Rock D is smaller than rocks A and C, and a little bigger than rock B. Its mass is still tens of millions of kilograms. Like the others, it’s sitting on Landing Site A, known informally as the amphitheatre. Whilst rocks A,B and C are towards one end of the crater, rock D is at the other end. It’s much further from its suggested seating position than the other three are from theirs. Readers of Parts 14 and 15 may discern a potential problem with this but it’s addressed lower down.

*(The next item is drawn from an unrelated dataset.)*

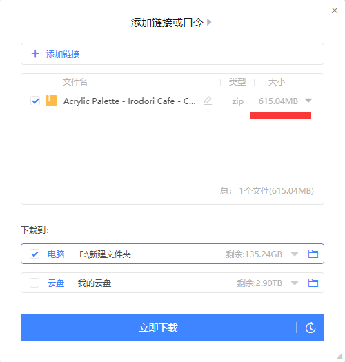The image size is (345, 362).
Task: Click the plus icon beside 添加链接
Action: pyautogui.click(x=35, y=54)
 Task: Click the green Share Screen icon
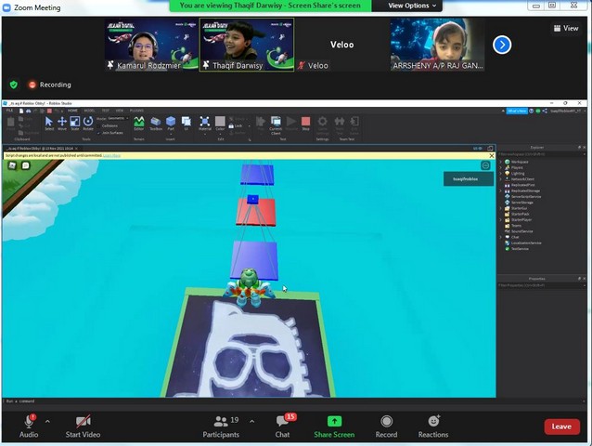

It can be seen from photo 2 that the suggested seating position for rock D is right next to that of rock C but more on the head lobe side of the shear line i.e. extending down the narrow, sloping ridge that falls away from the ‘horizontal’ seating area of all the other rocks. This ridge resembles a hollow-block wall, exhibiting square or rectangular dips along its top and two vertical ‘skins’ either side. The ‘wall’ is very straight and has the appearance of stunted remains, having been demolished almost to its sloping base. As we’ll see, the quasi rectangular hollows can be discerned to a greater or lesser degree in different photos and the two outside skins stick up slightly higher than the main body that contains the hollows. Rock D exhibits the same characteristic hollows at one end and has an S-shape that vaguely resembles the line of the sloping top of the wall, whichever way up it’s swiveled to make the fit.

The following photo, photo 3, is a close-up from the one used for the Part 15 header. It shows rock C’s seating position, including the red-dotted square that was mentioned in that part. The sloping ‘hollow-block wall’ remains are shown with two rows of bright blue dots delineating each of its top edges where rock D is thought to have been seated. The upper three pairs of dots enclose two square hollows. These look like one shadowed rectangle in most other photos. Two more square dimples extend below the two rows of dots as the hollow-block wall extends further down from the rock D position. These are out of focus in this photo but visible in photo 4. Being S-shaped it’s possible that rock D peeped over the top edge of the ridge and actually kissed rock C as well as rock B (not shown).

Photo 3  
Bright blue- suggested rock D seating position.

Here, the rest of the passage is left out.